‘Do you notice any absent voices here?’ Photo: by CHUTTERSNAP on Unsplash
Who says? Nicola Grove asks Friends to listen to marginalised voices
‘For me, a “but” in this context is acceptable.’
I was recently in a meeting about how to promote the stories of marginalised people. We were focusing on disability. Family members were prominent, sharing moving and often uplifting accounts of personal connections. But I was struck by the absence of the individuals themselves. We were hearing the stories of their allies, but were these the stories that they themselves would want to tell?
Later, I visited a wonderful exhibition about displacement. It showcased powerful artworks dating back to the Spanish civil war. The curator drew attention to one disturbing charcoal sketch of refugees. It risked dehumanising them, she said, by presenting them as a faceless mass. What would displaced people themselves think? We don’t know, because nobody had thought to ask.
How do people feel about being seen as vulnerable victims? What do they think about the programmes we run, which we are certain are vital to their survival? What do they want us to do? Have we asked?
As I have been considering this, I have been reading through Quaker responses to the situation in Palestine. Strong statements and letters have been written in our name. For years now, the letters page in this magazine has provided contrasting views about whether criticism of Israel is de facto antisemitism. Elsewhere in the Friend recently, Keith Braithwaite suggested that perhaps war crimes are not something we should focus on, since all war is a violation (‘Hold your peace’, 21 February).
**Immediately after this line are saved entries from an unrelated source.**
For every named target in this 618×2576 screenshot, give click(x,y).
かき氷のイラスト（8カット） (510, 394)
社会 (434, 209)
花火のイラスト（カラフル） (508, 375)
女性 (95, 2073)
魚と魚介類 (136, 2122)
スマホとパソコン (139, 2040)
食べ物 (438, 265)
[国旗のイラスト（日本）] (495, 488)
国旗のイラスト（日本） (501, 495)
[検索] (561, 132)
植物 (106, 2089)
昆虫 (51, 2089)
He says we shouldn’t qualify arguments with a ‘but’. The inferences are clear: we need to question our ‘progressive’ stance on, say, settler colonialism, on self determination, and on any ideas that Hamas might be an evolving, complex, multifaceted organisation. For me, a ‘but’ in this context is acceptable. More recently, we are told that to invite a leading campaigner and politician to give the Salter Lecture as part of Yearly Meeting would be to risk accusations of antisemitism and damage Friends’ reputation (see News).
Do you notice any absent voices here?
I will leave the final words to Isaac Munther, a pastor from Bethlehem. Astonishingly, no Quaker outlets publicised his Christmas sermon ‘Christ under the Rubble’, nor covered his visit to London in February, apart from a link in a recent newsletter to one minute of a candlelit vigil. Perhaps his words are too dangerous for Friends to hear, because they challenge our comfortable thinking that as Quakers we are principled, impartial, and peaceloving. And that this stance is enough, quite enough, to prove how much we are suffering on behalf of others.
This is not about ‘praying for peace’, ‘raising concern’, or ‘sending support’. Piety, religiosity, true spirituality means active participation in loosing the bonds of injustice, letting the oppressed go free, and breaking every yoke. This is active solidarity, this is action.